问题
Apparently list(a)
doesn't overallocate, [x for x in a]
overallocates at some points, and [*a]
overallocates all the time?
Here are sizes n from 0 to 12 and the resulting sizes in bytes for the three methods:
0 56 56 56
1 64 88 88
2 72 88 96
3 80 88 104
4 88 88 112
5 96 120 120
6 104 120 128
7 112 120 136
8 120 120 152
9 128 184 184
10 136 184 192
11 144 184 200
12 152 184 208
Computed like this, reproducable at repl.it, using Python 3.8:
from sys import getsizeof
for n in range(13):
a = [None] * n
print(n, getsizeof(list(a)),
getsizeof([x for x in a]),
getsizeof([*a]))
So: How does this work? How does [*a]
overallocate? Actually, what mechanism does it use to create the result list from the given input? Does it use an iterator over a
and use something like list.append
? Where is the source code?
(Colab with data and code that produced the images.)
Zooming in to smaller n:
Zooming out to larger n:
回答1:
[*a]
is internally doing the C equivalent of:
- Make a new, empty
list
- Call
newlist.extend(a)
- Returns
list
.
So if you expand your test to:
from sys import getsizeof
for n in range(13):
a = [None] * n
l = []
l.extend(a)
print(n, getsizeof(list(a)),
getsizeof([x for x in a]),
getsizeof([*a]),
getsizeof(l))
Try it online!
you'll see the results for getsizeof([*a])

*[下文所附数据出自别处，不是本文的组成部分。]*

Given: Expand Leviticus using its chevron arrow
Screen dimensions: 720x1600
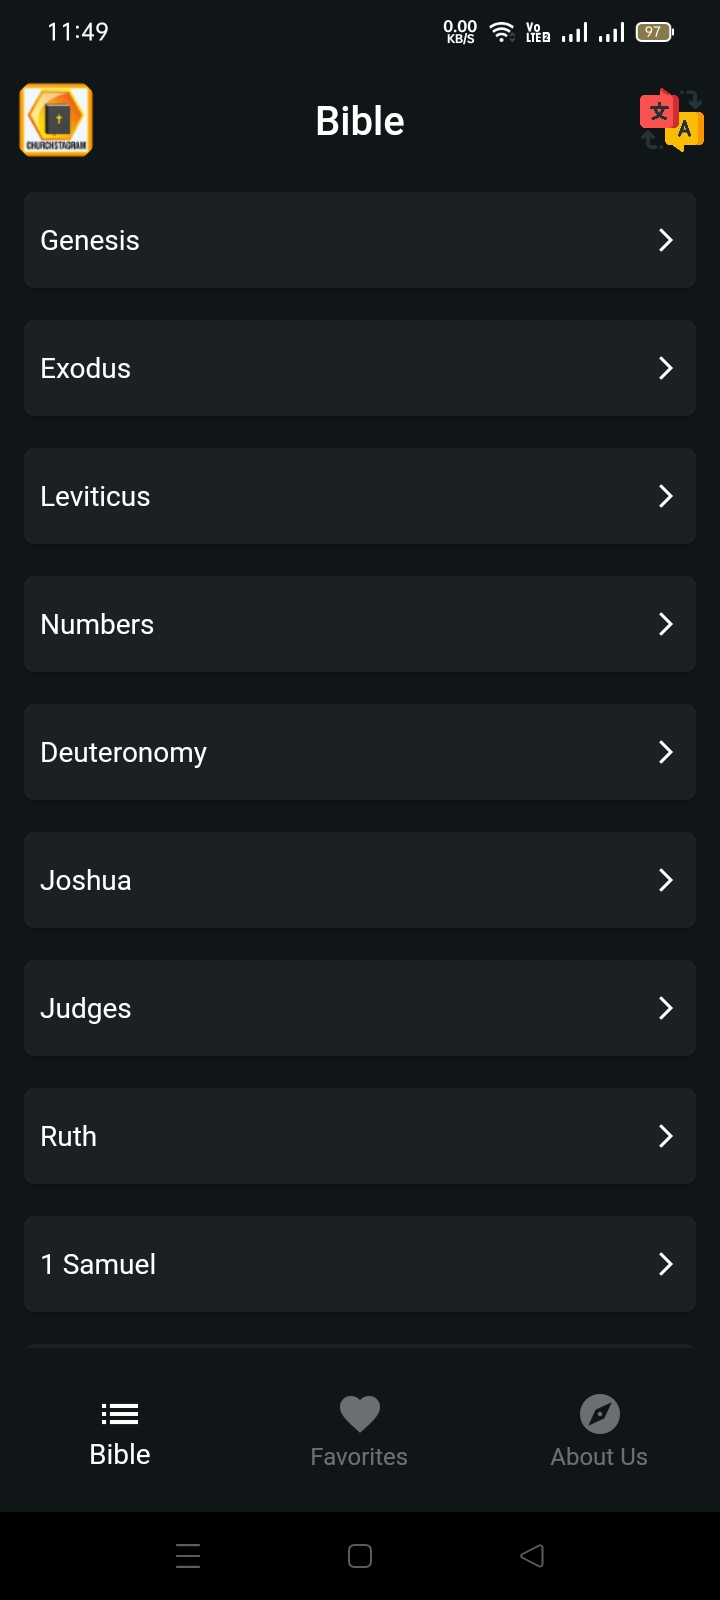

and l = []; l.extend(a); getsizeof(l)
are the same.
This is usually the right thing to do; when extend
ing you're usually expecting to add more later, and similarly for generalized unpacking, it's assumed that multiple things will be added one after the other. [*a]

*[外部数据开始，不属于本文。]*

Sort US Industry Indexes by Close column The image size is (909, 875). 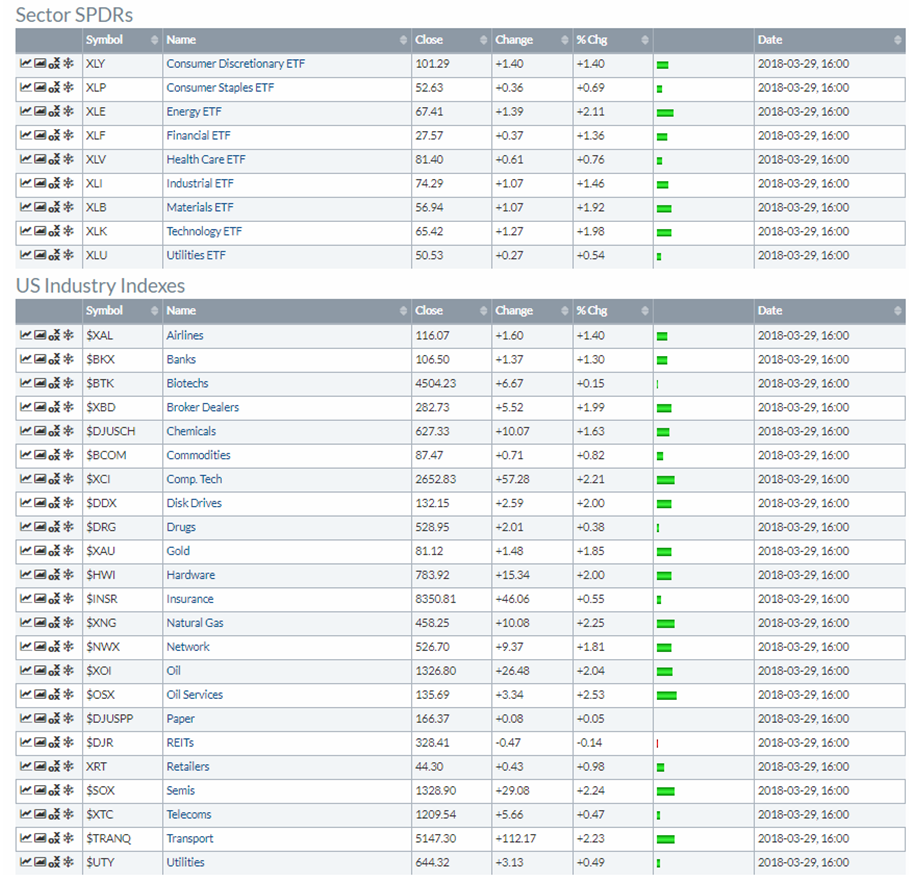[450, 311]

is not the normal case; Python assumes there are multiple items or iterables being added to the list
([*a, b, c, *d]
), so overallocation saves work in the common case.
By contrast, a list
constructed from a single, presized iterable (with list()

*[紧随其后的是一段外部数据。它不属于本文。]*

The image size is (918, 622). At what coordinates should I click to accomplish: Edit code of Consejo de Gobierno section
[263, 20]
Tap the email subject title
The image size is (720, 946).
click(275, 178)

) may not grow or shrink during use, and overallocating is premature until proven otherwise; Python recently fixed a bug that made the constructor overallocate even for inputs with known size.
As for list
comprehensions, they're effectively equivalent to repeated append
s, so you're seeing the final result of the normal overallocation growth pattern when adding an element at a time.
To be clear, none of this is a language guarantee. It's just how CPython implements it. The Python language spec is generally unconcerned with specific growth patterns in list
(aside from guaranteeing amortized O(1)
append
s and pop
s from the end). As noted in the comments, the specific implementation changes again in 3.9; while it won't affect [*a]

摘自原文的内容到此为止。